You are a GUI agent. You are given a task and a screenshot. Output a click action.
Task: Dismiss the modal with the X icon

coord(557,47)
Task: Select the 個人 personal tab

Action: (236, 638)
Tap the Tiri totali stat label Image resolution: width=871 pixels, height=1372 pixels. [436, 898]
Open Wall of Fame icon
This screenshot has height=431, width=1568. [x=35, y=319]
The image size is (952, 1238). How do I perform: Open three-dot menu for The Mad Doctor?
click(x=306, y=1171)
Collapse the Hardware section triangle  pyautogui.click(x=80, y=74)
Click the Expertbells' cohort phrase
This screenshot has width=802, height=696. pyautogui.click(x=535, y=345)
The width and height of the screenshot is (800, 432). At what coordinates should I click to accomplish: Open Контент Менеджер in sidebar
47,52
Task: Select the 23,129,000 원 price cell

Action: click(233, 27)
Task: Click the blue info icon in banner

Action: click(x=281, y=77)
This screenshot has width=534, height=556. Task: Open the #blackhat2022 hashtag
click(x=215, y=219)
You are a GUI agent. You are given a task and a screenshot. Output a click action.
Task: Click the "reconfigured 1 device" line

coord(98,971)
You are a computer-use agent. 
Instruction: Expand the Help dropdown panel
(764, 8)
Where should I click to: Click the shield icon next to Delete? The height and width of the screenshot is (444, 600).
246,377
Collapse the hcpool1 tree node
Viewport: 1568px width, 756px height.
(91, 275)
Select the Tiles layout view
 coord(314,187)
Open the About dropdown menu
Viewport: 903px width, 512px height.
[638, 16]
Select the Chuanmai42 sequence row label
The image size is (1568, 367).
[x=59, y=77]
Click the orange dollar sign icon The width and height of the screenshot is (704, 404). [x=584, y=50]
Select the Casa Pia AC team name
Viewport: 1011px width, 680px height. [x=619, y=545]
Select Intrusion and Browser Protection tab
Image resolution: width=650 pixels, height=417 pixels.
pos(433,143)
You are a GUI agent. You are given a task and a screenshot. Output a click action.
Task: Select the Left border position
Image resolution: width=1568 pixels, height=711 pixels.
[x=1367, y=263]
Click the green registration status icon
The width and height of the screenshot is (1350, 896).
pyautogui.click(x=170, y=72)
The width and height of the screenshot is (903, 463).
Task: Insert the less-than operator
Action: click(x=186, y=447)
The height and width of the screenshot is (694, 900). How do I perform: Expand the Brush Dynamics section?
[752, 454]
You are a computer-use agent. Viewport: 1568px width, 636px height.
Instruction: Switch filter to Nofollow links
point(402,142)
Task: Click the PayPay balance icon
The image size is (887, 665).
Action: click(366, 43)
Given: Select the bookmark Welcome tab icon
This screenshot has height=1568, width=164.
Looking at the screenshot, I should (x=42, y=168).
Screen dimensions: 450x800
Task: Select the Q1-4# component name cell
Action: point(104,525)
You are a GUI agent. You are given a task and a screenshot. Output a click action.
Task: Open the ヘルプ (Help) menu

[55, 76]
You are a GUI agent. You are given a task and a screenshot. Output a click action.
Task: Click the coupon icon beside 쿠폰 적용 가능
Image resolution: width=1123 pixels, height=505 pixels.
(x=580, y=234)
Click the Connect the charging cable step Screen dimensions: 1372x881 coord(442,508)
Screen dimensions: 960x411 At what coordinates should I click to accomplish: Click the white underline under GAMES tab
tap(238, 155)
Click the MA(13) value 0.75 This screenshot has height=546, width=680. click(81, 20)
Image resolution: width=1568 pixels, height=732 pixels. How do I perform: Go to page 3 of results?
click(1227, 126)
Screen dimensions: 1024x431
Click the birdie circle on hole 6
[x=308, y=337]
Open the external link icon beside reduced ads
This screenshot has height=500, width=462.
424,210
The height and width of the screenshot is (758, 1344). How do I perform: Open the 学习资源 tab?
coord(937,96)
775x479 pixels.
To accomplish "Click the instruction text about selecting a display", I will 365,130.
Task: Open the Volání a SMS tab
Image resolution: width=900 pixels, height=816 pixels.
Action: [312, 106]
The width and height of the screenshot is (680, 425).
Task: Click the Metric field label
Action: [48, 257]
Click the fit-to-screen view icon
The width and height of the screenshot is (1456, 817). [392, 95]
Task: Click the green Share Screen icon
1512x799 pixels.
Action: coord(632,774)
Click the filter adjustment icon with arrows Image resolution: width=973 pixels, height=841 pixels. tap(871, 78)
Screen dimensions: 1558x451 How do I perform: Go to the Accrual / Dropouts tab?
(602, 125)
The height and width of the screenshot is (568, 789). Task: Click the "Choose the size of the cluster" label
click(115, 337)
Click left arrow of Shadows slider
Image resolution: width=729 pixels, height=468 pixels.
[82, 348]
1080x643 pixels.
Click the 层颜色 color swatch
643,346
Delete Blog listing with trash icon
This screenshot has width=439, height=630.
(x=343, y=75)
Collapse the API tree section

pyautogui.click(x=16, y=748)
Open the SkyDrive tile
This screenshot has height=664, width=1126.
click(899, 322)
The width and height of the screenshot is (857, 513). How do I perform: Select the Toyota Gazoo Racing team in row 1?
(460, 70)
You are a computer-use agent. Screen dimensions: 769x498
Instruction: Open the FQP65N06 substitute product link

What to produce: Rewrite all of the entries above with every occurrence of "GUI agent" replaced by "interface agent", keeping everything else unchanged.

Final result:
You are a interface agent. You are given a task and a screenshot. Output a click action.
Task: Dismiss the modal with the X icon

coord(557,47)
Task: Select the 個人 personal tab

Action: (236, 638)
Tap the Tiri totali stat label Image resolution: width=871 pixels, height=1372 pixels. [436, 898]
Open Wall of Fame icon
This screenshot has height=431, width=1568. [x=35, y=319]
The image size is (952, 1238). How do I perform: Open three-dot menu for The Mad Doctor?
click(x=306, y=1171)
Collapse the Hardware section triangle  pyautogui.click(x=80, y=74)
Click the Expertbells' cohort phrase
This screenshot has width=802, height=696. pyautogui.click(x=535, y=345)
The width and height of the screenshot is (800, 432). At what coordinates should I click to accomplish: Open Контент Менеджер in sidebar
47,52
Task: Select the 23,129,000 원 price cell

Action: click(233, 27)
Task: Click the blue info icon in banner

Action: click(x=281, y=77)
This screenshot has width=534, height=556. Task: Open the #blackhat2022 hashtag
click(x=215, y=219)
You are a interface agent. You are given a task and a screenshot. Output a click action.
Task: Click the "reconfigured 1 device" line

coord(98,971)
You are a computer-use agent. 
Instruction: Expand the Help dropdown panel
(764, 8)
Where should I click to: Click the shield icon next to Delete? The height and width of the screenshot is (444, 600).
246,377
Collapse the hcpool1 tree node
Viewport: 1568px width, 756px height.
(91, 275)
Select the Tiles layout view
 coord(314,187)
Open the About dropdown menu
Viewport: 903px width, 512px height.
[638, 16]
Select the Chuanmai42 sequence row label
The image size is (1568, 367).
[x=59, y=77]
Click the orange dollar sign icon The width and height of the screenshot is (704, 404). [x=584, y=50]
Select the Casa Pia AC team name
Viewport: 1011px width, 680px height. [x=619, y=545]
Select Intrusion and Browser Protection tab
Image resolution: width=650 pixels, height=417 pixels.
pos(433,143)
You are a interface agent. You are given a task and a screenshot. Output a click action.
Task: Select the Left border position
Image resolution: width=1568 pixels, height=711 pixels.
[x=1367, y=263]
Click the green registration status icon
The width and height of the screenshot is (1350, 896).
pyautogui.click(x=170, y=72)
The width and height of the screenshot is (903, 463).
Task: Insert the less-than operator
Action: click(x=186, y=447)
The height and width of the screenshot is (694, 900). How do I perform: Expand the Brush Dynamics section?
[752, 454]
You are a computer-use agent. Viewport: 1568px width, 636px height.
Instruction: Switch filter to Nofollow links
point(402,142)
Task: Click the PayPay balance icon
The image size is (887, 665).
Action: click(366, 43)
Given: Select the bookmark Welcome tab icon
This screenshot has height=1568, width=164.
Looking at the screenshot, I should (x=42, y=168).
Screen dimensions: 450x800
Task: Select the Q1-4# component name cell
Action: point(104,525)
You are a interface agent. You are given a task and a screenshot. Output a click action.
Task: Open the ヘルプ (Help) menu

[55, 76]
You are a interface agent. You are given a task and a screenshot. Output a click action.
Task: Click the coupon icon beside 쿠폰 적용 가능
Image resolution: width=1123 pixels, height=505 pixels.
(x=580, y=234)
Click the Connect the charging cable step Screen dimensions: 1372x881 coord(442,508)
Screen dimensions: 960x411 At what coordinates should I click to accomplish: Click the white underline under GAMES tab
tap(238, 155)
Click the MA(13) value 0.75 This screenshot has height=546, width=680. click(81, 20)
Image resolution: width=1568 pixels, height=732 pixels. How do I perform: Go to page 3 of results?
click(1227, 126)
Screen dimensions: 1024x431
Click the birdie circle on hole 6
[x=308, y=337]
Open the external link icon beside reduced ads
This screenshot has height=500, width=462.
424,210
The height and width of the screenshot is (758, 1344). How do I perform: Open the 学习资源 tab?
coord(937,96)
775x479 pixels.
To accomplish "Click the instruction text about selecting a display", I will 365,130.
Task: Open the Volání a SMS tab
Image resolution: width=900 pixels, height=816 pixels.
Action: [312, 106]
The width and height of the screenshot is (680, 425).
Task: Click the Metric field label
Action: [48, 257]
Click the fit-to-screen view icon
The width and height of the screenshot is (1456, 817). [392, 95]
Task: Click the green Share Screen icon
1512x799 pixels.
Action: coord(632,774)
Click the filter adjustment icon with arrows Image resolution: width=973 pixels, height=841 pixels. tap(871, 78)
Screen dimensions: 1558x451 How do I perform: Go to the Accrual / Dropouts tab?
(602, 125)
The height and width of the screenshot is (568, 789). Task: Click the "Choose the size of the cluster" label
click(115, 337)
Click left arrow of Shadows slider
Image resolution: width=729 pixels, height=468 pixels.
[82, 348]
1080x643 pixels.
Click the 层颜色 color swatch
643,346
Delete Blog listing with trash icon
This screenshot has width=439, height=630.
(x=343, y=75)
Collapse the API tree section

pyautogui.click(x=16, y=748)
Open the SkyDrive tile
This screenshot has height=664, width=1126.
click(899, 322)
The width and height of the screenshot is (857, 513). How do I perform: Select the Toyota Gazoo Racing team in row 1?
(460, 70)
You are a computer-use agent. Screen dimensions: 769x498
Instruction: Open the FQP65N06 substitute product link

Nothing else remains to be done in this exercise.